Dixie Regional celebrates Baby New Year 2017

ST. GEORGE — For some, New Year’s celebrations include resolutions, parties or the time-honored tradition of singing ‘Auld Lang Syne,’ but for one couple the new year brought a new arrival of a different and very remarkable kind.

Josh and Amy Pruett with Baby New Year 2017, Benjamin Pruett, born at 8:01 a.m. Sunday at Dixie Regional Medical Center's 400 East Campus, St. George, Utah, Jan. 1, 2017 | Photo by Cody Blowers, St. George News
Josh and Amy Pruett with Baby New Year 2017, Benjamin Pruett, born at 8:01 a.m. Sunday at Dixie Regional Medical Center’s 400 East Campus, St. George, Utah, Jan. 1, 2017 | Photo by Cody Blowers, St. George News

Benjamin Pruett is Baby New Year 2017, the first newborn to be ushered into the world at Dixie Regional Medical Center’s 400 East campus at 8:01 a.m. Jan. 1, to parents Amy and Josh Pruett of Kanab. Baby Pruett weighed in at 7 pounds, 7 ounces and measured 19.5 inches tall. The infant is doing very well, his mother said.

Amy Pruett went into labor at approximately 5:30 p.m. Saturday, she said, and by 6 p.m. the couple left from their home in Kanab to begin the two-hour journey to Dixie Regional Medical Center’s 400 East campus in St. George.

Just before 8 p.m. the couple arrived at the hospital and were taken right in where tests were run. Soon after they were admitted into a labor and delivery room, Amy Pruett said.

“Once we were admitted, we realized that we were really having a baby,” she said.

Amy Pruett labored throughout the night with the backdrop of fireworks going off all over St. George.

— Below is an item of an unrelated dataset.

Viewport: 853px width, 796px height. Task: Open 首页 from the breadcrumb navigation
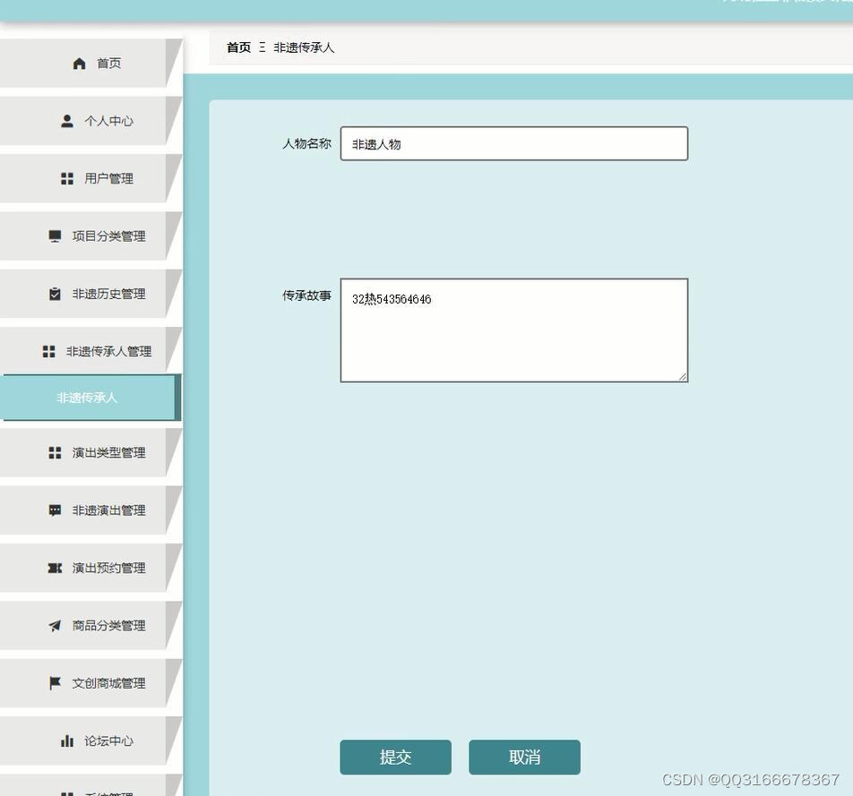coord(237,47)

Then, an hour after sunrise, Benjamin Pruett made his way into the world and into the arms of his mother.

When asked how both parents were feeling today, Amy and Josh Pruett responded simultaneously: “Tired.”

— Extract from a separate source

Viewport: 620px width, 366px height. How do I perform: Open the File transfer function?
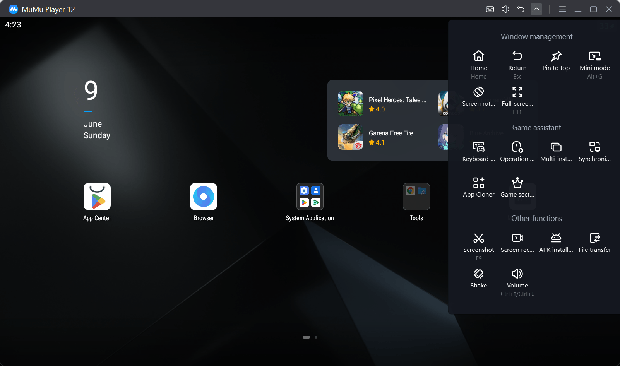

“Dixie Regional Medical Center is always excited to welcome the first baby of the new year,” Terri Draper, communications director for Dixie Regional Medical Center, said, adding, “The first baby is symbolic of the new life that blesses all of us.”

“Josh and Amy Pruett are an adorable young family from Kanab,” Draper said, “and we just wish them the best as little Benjamin makes his way into the world.”

Basket of baby items from Dixie Regional Medical Center for 'Baby New Year 2017' presented to Josh and Amy Pruett at the hospital's 400 East Campus where Benjamin Pruett was born Sunday, St. George, Utah, Jan. 1, 2017 | Photo by Cody Blowers, St. George News
Basket of baby items from Dixie Regional Medical Center for ‘Baby New Year 2017’ presented to Josh and Amy Pruett at the hospital’s 400 East Campus where Benjamin Pruett was born Sunday, St. George, Utah, Jan. 1, 2017 | Photo by Cody Blowers, St. George News

When asked how the new parents feel about having the first baby of 2017, Amy Pruett said, “It’s special to us because it’s our first baby and the first baby of the year.”

Josh Pruett summed it up in one word: “Wonderful.”

Approximately 2,500 babies are born at Dixie Regional Medical Center each year, Draper, a 21-year veteran of the hospital, said.

“We have had a baby born on New Year’s day every year for the past 21 years,” she said, “except for one year, where we had to wait three days for Baby New Year to arrive.”

Dixie Regional presents the family of each Baby New Year a gift basket that is assembled by the women and children’s services director and includes many items that will help the new parents after they return home, including diapers, wipes, baby blankets, sleepers, bathing towels, baby formula, stuffed animals and other supplies.

A very special gift is also presented to the family, Draper said, which is a little package containing sock monkey dolls that are handmade by the mother of Baby New Year 2001, something she has done every year since 2002.

Lin’s Market also donated disposable diapers to the new family.

The story of the New Year baby is Draper’s favorite, she said.

“It reminds us of the beauty that a new life brings, so these stories connect with people on a deeper level, and this year it’s baby Benjamin, who’s just as cute as can be – he’s just adorable.”

The Baby New Year origins began in 600 B.C. with the Greeks, though the early Egyptians can also be given credit for using a baby as a symbol of a new year. The baby represents rebirth. In the United States, the first baby went from being heralded in newspapers to magazine covers when the Saturday Evening Post featured its own rendition of the New Year baby on its first issue of the year from 1906 through 1943, according to an archived 2008 issue of The New Frontier.